Two young men are walking side by side down a city street. Suddenly, one of them stops, staggers a few steps and collapses onto the sidewalk. His companion rushes over to help, an unmistakable look of panic on his face.
It’s a dramatic scene, one that would not be entirely out of place on a televised drama. But in a way, that’s exactly the point.
The scene comes from Spanish language telenovela called “Tiempos De Cambio (Times of Change),” which was created by a Massachusetts General Hospital research team led by Julie Levison, MD, MPH, MPhil, FACP.
The intentionally dramatic video is designed to illustrate a pressing health care issue in the Latino immigrant community—the health struggles of HIV-positive patients who are inconsistently attending their HIV primary care appointments.
Levison is a clinician-investigator in the Division of General Internal Medicine at Mass General, an Assistant Professor of Medicine at Harvard Medical School, and a bi-lingual (Spanish-English) infectious disease physician at MGH Chelsea HealthCare Center.
Her project is supported in part by a Claflin Distinguished Scholar Award, part of a program launched by Mass General to support women scientists in maintaining their research programs while starting a family.
Additional funding comes from a K23 award (a career development award for patient-oriented research) from the National institutes of Mental Health.
In a recent interview, Levison explained that while great strides have been made in the clinical treatment of HIV over the past three decades—the disease can effectively be managed with a single antiretroviral pill—only 30 percent of the U.S. HIV patient population is currently meeting the standards for clinical care.

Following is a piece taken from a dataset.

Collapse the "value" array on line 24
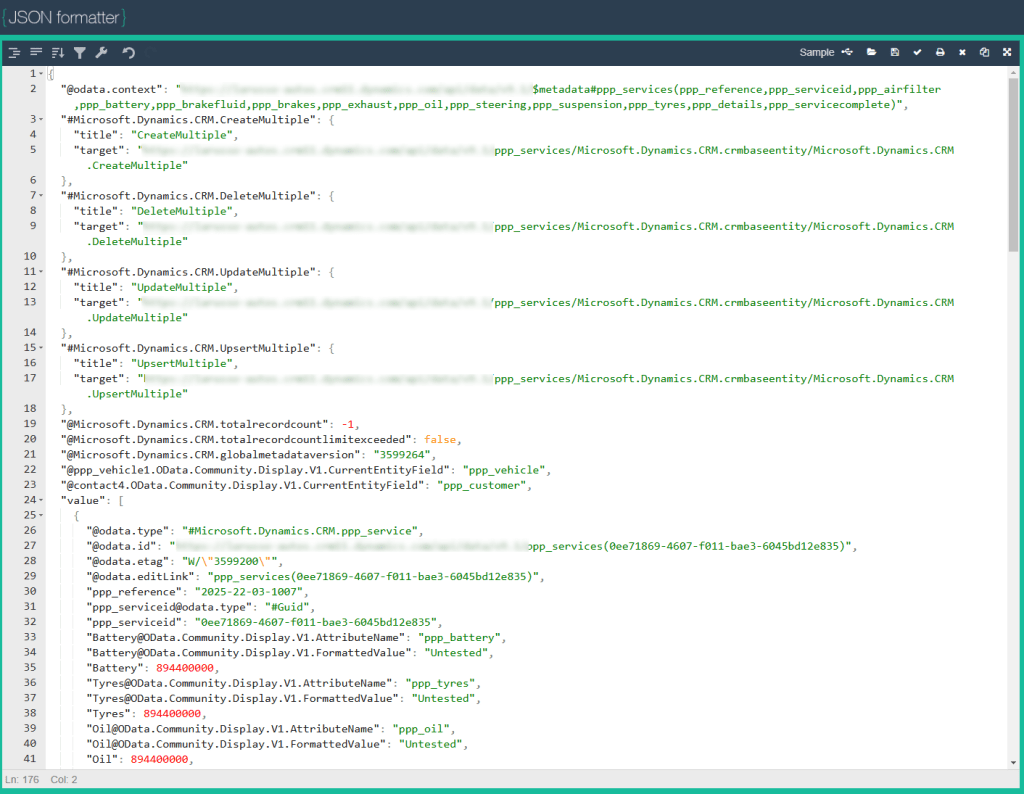The image size is (1024, 794). point(40,500)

Her video is part of a research project that is designed to improve care and treatment outcomes in one subset of the HIV patient population—migrants from Puerto Rico and Latin America.
Latino immigrants face a number of barriers in accessing healthcare in the United States, Levison says, including a lack of insurance or employment, uncertainty about their financial situation, or that they have more pressing immediate needs—such as securing food and shelter—that come before medical care.
“They may not understand English, they may not know how to use public transportation, they may be fearful of institutions and authority for very good reasons, and even fearful of physicians due to the involvement of the health care profession in human rights abuses in their home countries,” she adds.
When it comes to seeking HIV care, the barriers become even more daunting.
Levison says that in the Latino community, an HIV-positive diagnosis comes with a tremendous amount of shame and stigma. Many patients don’t tell anyone about their status and are afraid to attend doctor’s appointments for fear that someone from the community will recognize them and the news will go public.
The video created by Levison and her team is designed to acknowledge those challenges, and illustrate the drawbacks of letting HIV care lapse as well as the benefits of keeping up with treatment.
The use of dramatic storytelling techniques has proven to be an effective way to communicate public health messages in the Latino community, but this is the first time that the technique has been used to promote discussion on Latinos living with HIV.
The storyline was developed in partnership with a community advisory board comprised of Latino immigrants with HIV. The board members provided provided valuable first-hand feedback on the challenges of living with an HIV-positive diagnosis in the Latino immigrant community.
“We found the video, and the story in general, provided participants with the ability to open up about stories they’ve been holding on to for decades,” Levison says.
The video will be used during interventions between community health workers and HIV positive patients who have lasted on their care. The effectiveness of the strategy will be assessed by tracking the clinical outcomes of patients following the intervention, particularly how well they attend care appointments and by measuring the viral load of HIV in their blood.
Although these interventions will be taking place in the communities around Boston, Levison believes that the work is in reality a form of global health, given the intricate connections that many immigrants still have to their home countries, and the significant challenges they face in accessing care here in the United States.
The project has also been a reminder that there’s no one-size-fits-all approach to delivering healthcare.
“In medical school we often get one set of tools for dealing with clinical problems, but they aren’t always the right tools for a diversity of patients,” she says. “There are some patients who require out-of-the box thinking from the way our health care system is set up, so we need to think creatively.”